PLOT HOLES: Kamanda says the site, which launched two years ago, provides additional background and context to world affairs—information other news outlets may omit because of space constraints. “The Digest tries to focus on more of the narrative in the story and the history and the context, the things that draw an individual’s attention, as opposed to focusing on dates,” he says.
THE WORLD OVER: Writers for the site come from across the globe. “We have five regional editors and they recruit the writers for each of their regions,” says Kamanda. “We have lawyers and activists, journalists, people who work in international development.”
TRUMAN SHOW: A Truman National Security Fellow, Kamanda says America’s primary foreign policy concern is “reengaging with the world community and opening channels of communication that were closed for quite awhile, and providing the opportunity for collaboration and dialogue on some of the major issues that the U.S., nor any country, can really handle alone.”

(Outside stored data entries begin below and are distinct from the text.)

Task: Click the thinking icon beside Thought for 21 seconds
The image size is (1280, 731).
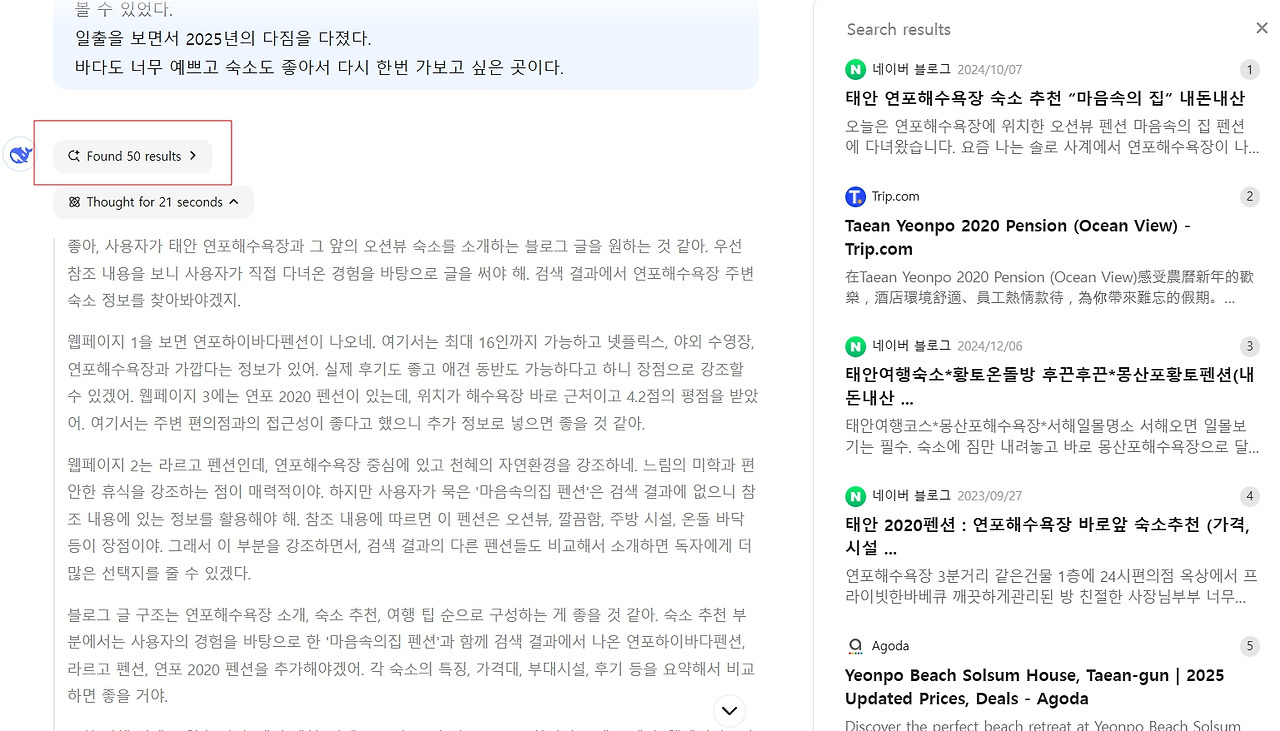Action: [74, 202]
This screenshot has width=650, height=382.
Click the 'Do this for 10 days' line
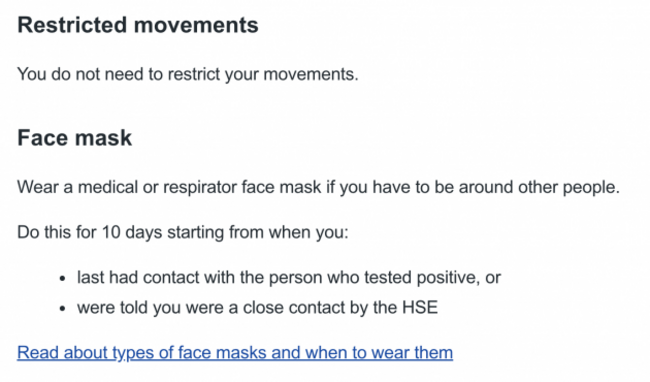[183, 232]
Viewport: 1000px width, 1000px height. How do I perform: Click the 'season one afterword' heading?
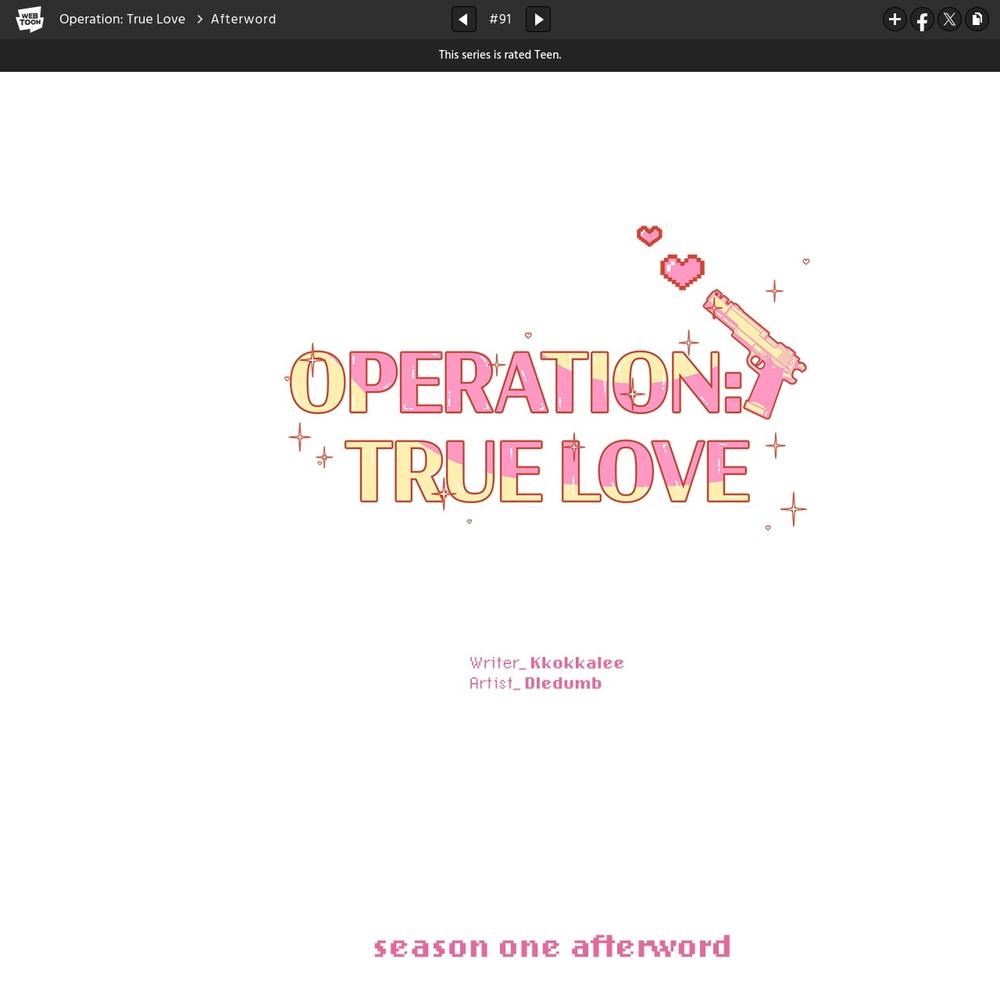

FULL DISCLOSURE: Kamanda and a Penn Law colleague started “Penn Law for Obama” in March 2007. He says they were the first group to organize for Obama in Philadelphia. During the 2008 election season, Kamanda served on the Obama-Biden Campaign’s Defense Policy Committee, which required him to help compile twice-weekly research projects summarizing defense talking points—while also taking classes in Penn Law. “It was pretty intense,” he says. “It was a rough few months.”
HE’S GRRREAT!: At the age of 21, Kamanda, a Princeton grad, was elected to the Princeton Board of Trustees, where he served from 2003-2007. “It was extremely enlightening, in part because we have leaders from all different sectors, from politics to business to public health, who devoted a lot of their time and energy to coming back and serving the university,” he says. Despite his young age, the board took his ideas seriously.
LAWYER OLIVIER: Kamanda says he plans to continue working on the website after graduation and he will be starting at White & Case LLP, a law firm in Washington, D.C., in November.